Netflix‘s (NFLX 0.45%) Fate has turned quickly. It thrived at the start of the pandemic as billions of people worldwide sought in-home entertainment while confined indoors. Several entertainment companies entered the streaming industry more aggressively, seeing it as an excellent opportunity.
The combination was bad news for Netflix. Now that billions of vaccine doses have been administered and people are leaving their homes more frequently, the demand for in-home entertainment is falling. Meanwhile, Netflix has to share a smaller pie with more participants. To adjust to the grim circumstances, the streaming giant announced it would lay off 150 workers (out of about 12,000 in total) — or just over 1%.
Netflix cuts costs as growth slows
For the first time in over a decade, Netflix reported a quarterly loss of subscribers. The loss of 200,000 might be small considering it has a total of 222 million subscribers, but it could be the start of a trend in the wrong direction. In fact, management is forecasting a loss of two million subs in the next quarter.
In the conference call following the company’s earnings release on April 19, CFO Spencer Neumann said:
“We discussed in the letter that during this period of slower revenue growth, we will protect our operating margins, roughly in line with what we have forecast for this year. So we’re sticking with our full-year guidance of 22. But for — probably, for the next 18, 24 months, let’s call it the next two years, we’re operating at about that operating margin, which means we’re cutting some of our spending Growth in both content and non-content spend.”

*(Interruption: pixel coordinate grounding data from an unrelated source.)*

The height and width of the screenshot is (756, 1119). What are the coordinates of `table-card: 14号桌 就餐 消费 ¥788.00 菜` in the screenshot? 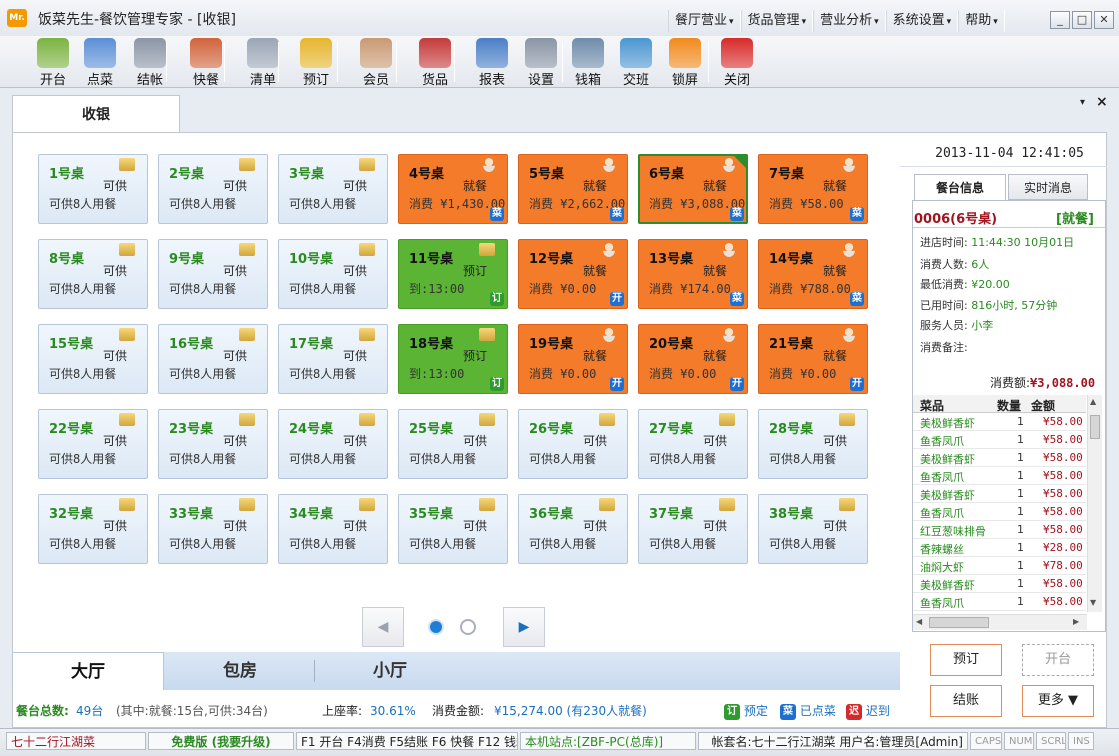 It's located at (813, 274).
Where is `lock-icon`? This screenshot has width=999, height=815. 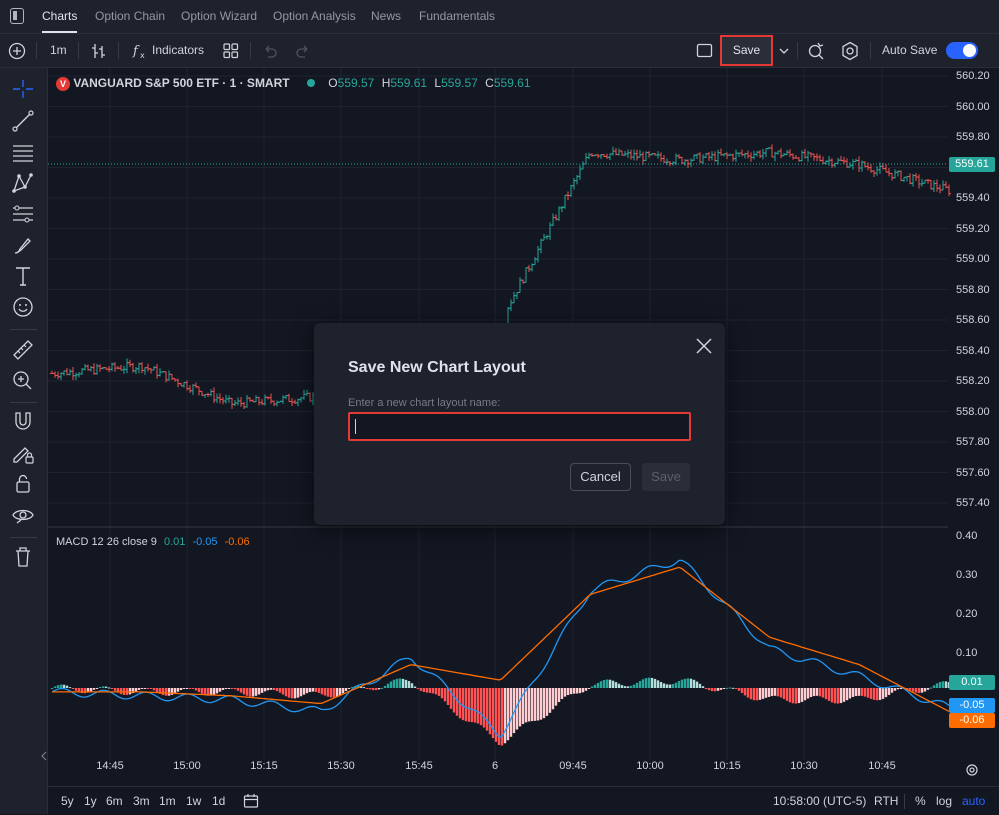 lock-icon is located at coordinates (23, 484).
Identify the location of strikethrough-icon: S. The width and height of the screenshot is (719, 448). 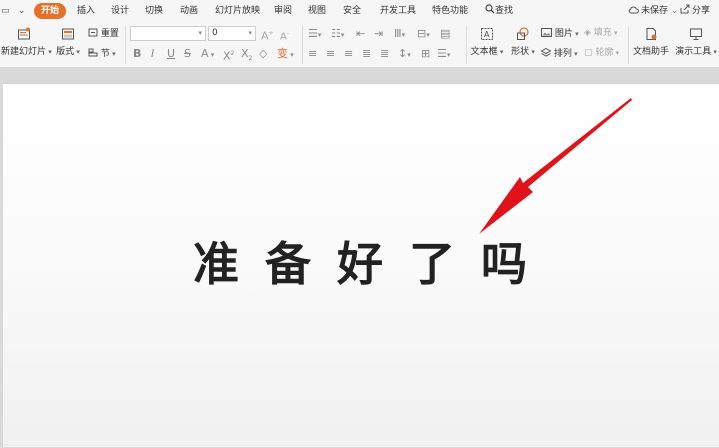
(188, 54).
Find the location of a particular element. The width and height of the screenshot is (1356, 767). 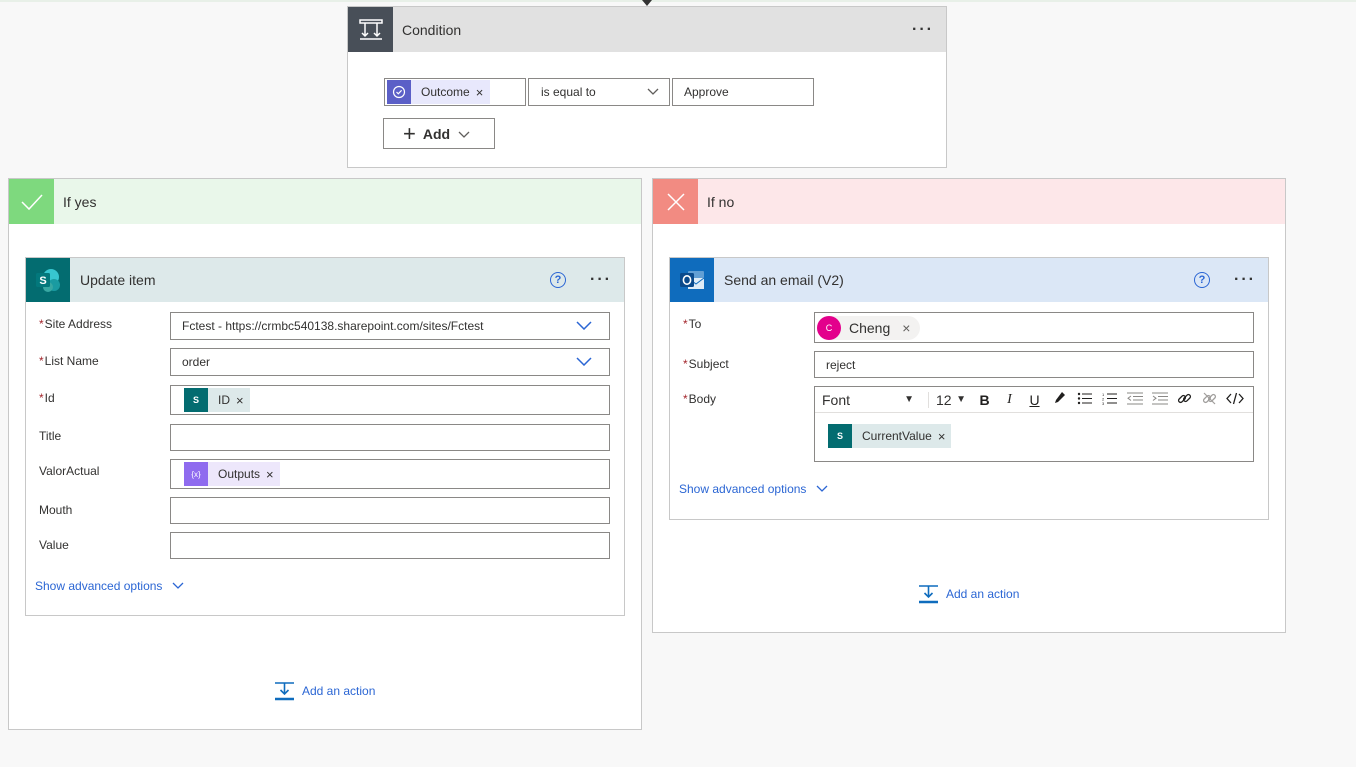

update-item-title: Update item is located at coordinates (118, 280).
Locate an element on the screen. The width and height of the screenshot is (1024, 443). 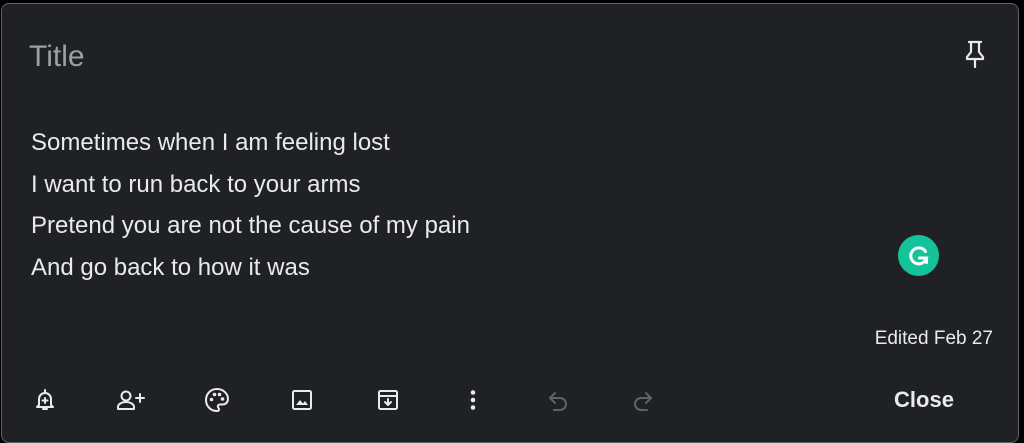
archive-icon is located at coordinates (388, 400).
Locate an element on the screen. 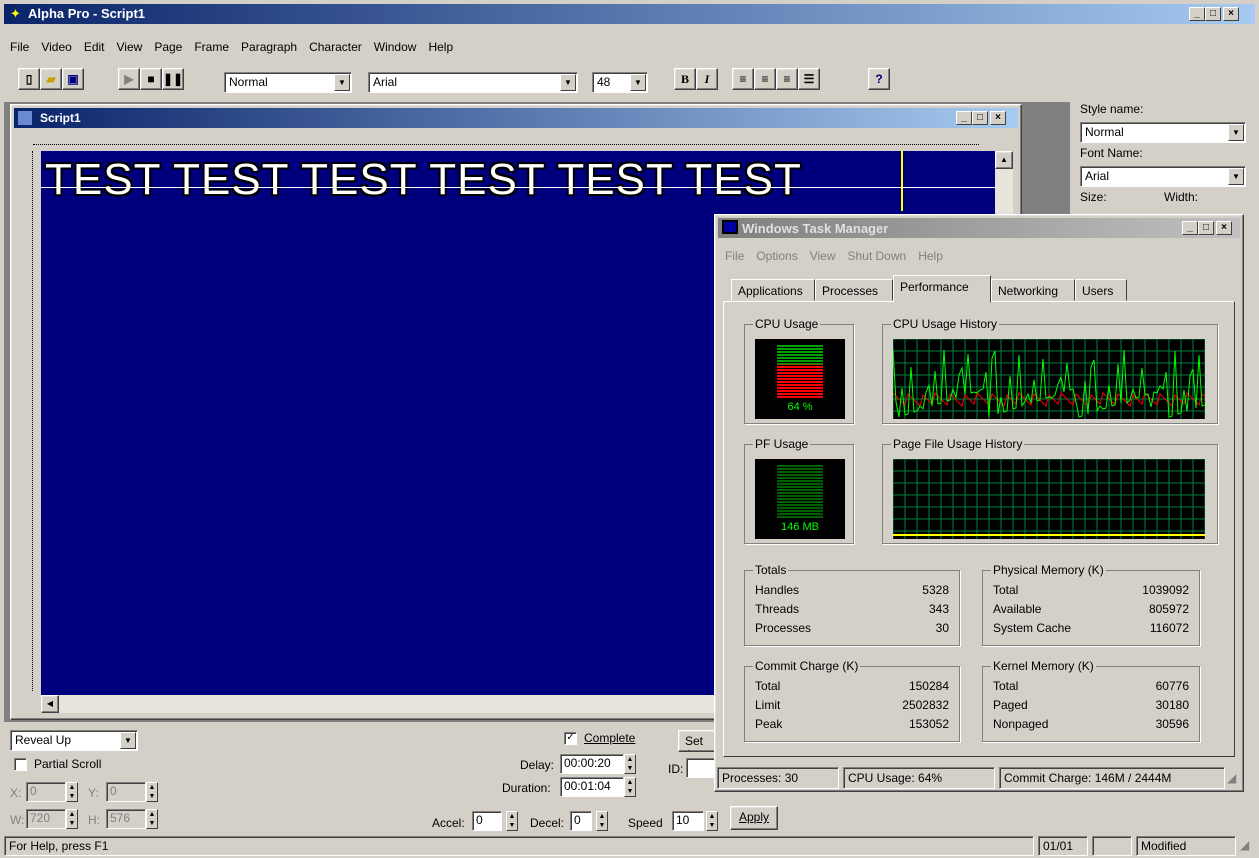 The height and width of the screenshot is (858, 1259). tm-menu-item-shut-down: Shut Down is located at coordinates (878, 256).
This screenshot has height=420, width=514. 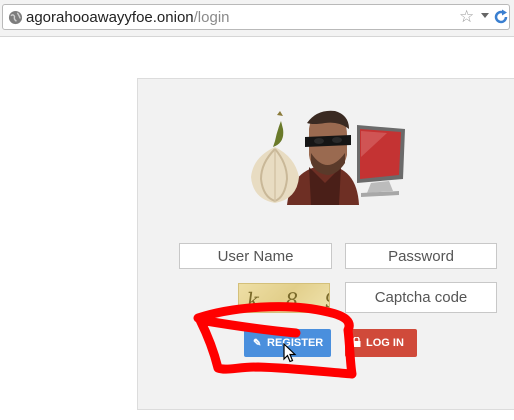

In other words, Netflix will run the business in a way that ensures operating margin doesn’t fall if revenue growth falters. It’s no surprise, then, that it announced this latest round of layoffs involving a total of 150 workers. What could be next on the chopping block is Netflix’s content budget. In the quarter ended March, Netflix spent $3.6 billion on content. To put that number in context, Netflix’s revenue at the same time was $7.9 billion.
It could be an excellent time to buy Netflix stock
Netflix is down a whopping 74% from its peak. The stock trades at a price-to-earnings ratio of 16, nearly its lowest in the last five years. Certainly the competitive landscape has changed for the worse. But Netflix has had competitors before, including its lowest-priced competitor YouTube, which offers tons of ad-supported content for free to viewers.
Additionally, investors have focused solely on the downside of streaming competition. They’ve largely neglected a possible positive outcome from the surge in streaming services. More than ever, consumers may be encouraged to ditch traditional cable subscriptions and switch to streaming. In this scenario, a household could keep multiple streaming subscriptions for a monthly price that’s still lower than the cable bundle. That scenario isn’t priced into the current bleak outlook, reflected in Netflix’s stock price crash.
Still, subscriber and revenue growth is slowing in the near term. That’s the current reality the company is grappling with.